In some embodiments, the cellulase composition is a non-natural cellulase composition and comprises a chimeric / hybrid / fusion of two or more β-glucosidase sequences, wherein the first β-glucosidase sequence is at least about 200 Consisting of amino acid residues, about 60% (eg, about 65%, 70%, 75%, 80) for Fv3C consecutive sequences (SEQ ID NO: 60) of the same length (for the first β-glucosidase sequence) %) Or greater sequence identity, wherein the second β-glucosidase sequence consists of at least about 50 amino acid residues in length and comprises SEQ ID NOs: 54, 56, 58, 62, 64, 66, 68, 70, 72, At least 60% (eg, at least about 65%, 70%, 75%, for consecutive sequences of the same length (for the second β-glucosidase sequence) of any of 74, 76, 78, and 79, 80%) comprises sequence identity, or comprises the polypeptide sequence motif of SEQ ID NO: 170. In some embodiments, the first β-glucosidase sequence is at the N-terminus of the chimeric polypeptide, while the second β-glucosidase sequence is at the C-terminus of the chimeric polypeptide. In some embodiments, the cellulase composition is a whole cell composition. In some embodiments, the cellulase composition is a fermentation broth. In some embodiments, the fermentation broth comprises whole cellulase. In some embodiments, the fermentation broth is cell free fermentation broth.
In some embodiments, the cellulase composition is a non-natural cellulase composition and comprises a chimera or hybrid of two or more β-glucosidase sequences, wherein the first β-glucosidase sequence is at least about 200 amino acid residues in length. For the same length (first β-glucosidase sequence of any one of SEQ ID NOs: 54, 56, 58, 62, 64, 66, 68, 70, 72, 74, 76, 78, and 79) ) Comprises at least about 60% (eg, about 65%, 70%, 75%, 80%) sequence identity to the consecutive sequences, or comprises one or more or all of the polypeptide sequence motifs of SEQ ID NOs: 164-169; , The second β-glucosidase sequence is at least about 50 amino acid residues in length and at least 60% for the Fv3C contiguous sequence (SEQ ID NO: 60) of the same length (for the second β-glucosidase sequence) (Eg, at least about 65%, 70%, 75%, 80%) sequences Includes identity In some embodiments, the first β-glucosidase sequence is at the N-terminus of the chimeric polypeptide, while the second β-glucosidase sequence is at the C-terminus of the chimeric polypeptide. In some embodiments, the cellulase composition is a fermentation broth. In some embodiments, the fermentation broth comprises whole cellulase. In some embodiments, the fermentation broth is cell free fermentation broth.
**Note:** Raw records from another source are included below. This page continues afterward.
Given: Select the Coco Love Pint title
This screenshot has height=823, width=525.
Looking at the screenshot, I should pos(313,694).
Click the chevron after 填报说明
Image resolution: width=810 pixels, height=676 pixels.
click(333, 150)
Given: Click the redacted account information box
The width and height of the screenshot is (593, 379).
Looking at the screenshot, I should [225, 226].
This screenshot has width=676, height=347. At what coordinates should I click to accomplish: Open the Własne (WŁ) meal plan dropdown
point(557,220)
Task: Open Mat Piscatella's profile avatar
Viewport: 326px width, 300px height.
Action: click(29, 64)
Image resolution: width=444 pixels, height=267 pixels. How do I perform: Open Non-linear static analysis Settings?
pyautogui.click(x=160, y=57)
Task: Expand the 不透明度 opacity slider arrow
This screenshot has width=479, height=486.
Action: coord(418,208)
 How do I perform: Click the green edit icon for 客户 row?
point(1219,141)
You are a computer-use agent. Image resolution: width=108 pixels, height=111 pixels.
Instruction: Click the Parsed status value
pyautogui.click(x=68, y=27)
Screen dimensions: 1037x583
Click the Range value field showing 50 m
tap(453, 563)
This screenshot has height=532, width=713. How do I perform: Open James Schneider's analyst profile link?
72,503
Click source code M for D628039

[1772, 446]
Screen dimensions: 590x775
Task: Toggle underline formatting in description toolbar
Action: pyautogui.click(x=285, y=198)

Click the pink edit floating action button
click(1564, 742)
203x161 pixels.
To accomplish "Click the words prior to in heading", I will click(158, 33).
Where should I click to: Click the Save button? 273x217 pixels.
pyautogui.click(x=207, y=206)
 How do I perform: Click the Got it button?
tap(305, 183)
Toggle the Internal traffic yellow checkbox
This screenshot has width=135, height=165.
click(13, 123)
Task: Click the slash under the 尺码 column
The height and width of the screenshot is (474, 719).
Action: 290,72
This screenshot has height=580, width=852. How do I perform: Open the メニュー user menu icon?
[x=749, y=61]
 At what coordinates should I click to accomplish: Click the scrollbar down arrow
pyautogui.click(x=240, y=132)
In certain embodiments, the first β-glucosidase sequence and the second β-glucosidase sequence are directly contiguous or linked. In some embodiments, the first β-glucosidase sequence and the second β-glucosidase sequence are not directly adjacent, but are linked through a linker domain. In certain embodiments, the linker domain is located central to the hybrid or chimeric β-glucosidase polypeptide (ie, not N-terminus or C-terminus). In certain embodiments, the first β-glucosidase sequence or the second β-glucosidase sequence, or both sequences, comprise one or more glycosylation sites. In certain embodiments, the first β-glucosidase sequence or the second β-glucosidase sequence is, for example, the sequence of FDRRSPG (SEQ ID NO: 171), or the sequence of FD (R / K) YNIT (SEQ ID NO: 172). ), A loop sequence of about 3, 4, 5, 6, 7, 8, 9, 10, or 11 amino acid residues in length. In certain embodiments, the loop sequence provides a linker sequence that binds the first and second β-glucosidase sequences. In some embodiments, the cellulase composition is a whole cell composition. In some embodiments, the cellulase composition is a fermentation broth. In some embodiments, the fermentation broth comprises whole cellulase. In some embodiments, the fermentation broth is cell free fermentation broth.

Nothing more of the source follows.